▶ **THINGS TO DO**
1 - Extract the passage from the rugby match report below, starting at "THEY came, they" and ending at "even contact lenses.".
2 - Answer these questions using the rugby match report below.
(a) Which team won the toss?
(b) Who held the ball for Eric Elwood's kicks at goal?
(c) How many metal staples did the Scotland captain have inserted above an eye?

▶ **TEXT PROVIDED**
"""

Scotland. . . . . . . . . . . . . . . . . . . . .6

THEY came, they swore, they squandered. Scotland went the way of almost everybody else intent on a clean weekend in the Fair City. Perhaps a draw was the fairest result in a match in which goal-kicking once again wrote the footnotes. Both countries had clearly had enough of a one-point defeat and a one-point victory.

Two penalties each, one point each in the championship; tryless but not for the want of trying. The answer to the outcome was blowing in the wind, a wind strong enough to disconcert the line- out throwers, the jumpers, the kickers, even contact lenses.

The summary is that Scotland played magnificently into the gale in the first half and Ireland, who won the toss, were at their perverse best when the wind flared their nostrils in the second half. When Ireland led by only 3-0 at half-time, Irish eyes were blinking. Simon Geoghegan, more electric than an eel, had to leave the field to get his contact lenses put back in place, as did Conor O'Shea.

Ireland should play Geoghegan, the scorer of the only try in their one-point victory over England, in the pack, preferably in the front row. At least that would ensure that he is closer to the ball. To describe Geoghegan as supercharged would be to leave him several volts short of lightning. The fair-haired wonder is currently bigger box office in Dublin than Jack Charlton.

Eric Elwood (slow hands, quick feet) began kicking at goal off a mound of sand with the ball held by his partner Michael Bradley (slow hands, poorer feet).

Elwood somehow left his penalty short. And again. He kicked the sand, in disgust, with more vigour than he had kicked the ball. It was 20 minutes before he struck a kick of any description with proper timing and when he had another chance at goal he kicked the sand into touch and used the horseshoe tee, a relatively modern device. The ball went over the bar, but then he missed again and when O'Shea, who plays for Elwood's club, Lansdowne, hit an upright Ireland were in big trouble.

In first-half injury time, Gavin Hastings went off injured after colliding with Gary Armstrong's forehead. The Scotland captain had four metal staples inserted above an eye (stitches are unfashionable) and returned with a head bandage - somebody asked him if it was sponsored - just in time to drop the ball. His brother, Scott, saved his blushes and after Elwood and O'Shea got into a mix-up, Gavin kicked a penalty to make it 3-3.

"""

▶ **EXTRACTED DATA**
"""

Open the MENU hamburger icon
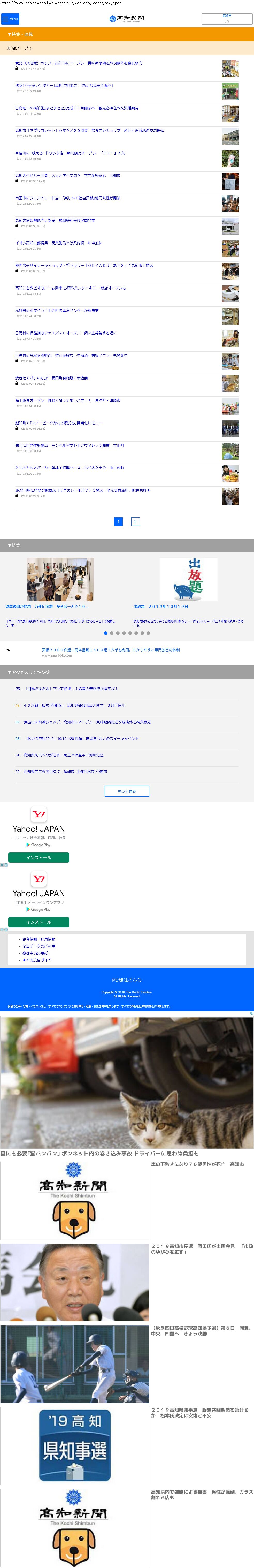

"""
"""

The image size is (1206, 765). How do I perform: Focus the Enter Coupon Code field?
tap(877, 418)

"""

▶ **OUTPUTS BY TASK**
1 -
THEY came, they swore, they squandered. Scotland went the way of almost everybody else intent on a clean weekend in the Fair City. Perhaps a draw was the fairest result in a match in which goal-kicking once again wrote the footnotes. Both countries had clearly had enough of a one-point defeat and a one-point victory.

Two penalties each, one point each in the championship; tryless but not for the want of trying. The answer to the outcome was blowing in the wind, a wind strong enough to disconcert the line- out throwers, the jumpers, the kickers, even contact lenses.

2 -
(a) Ireland
(b) Michael Bradley
(c) Four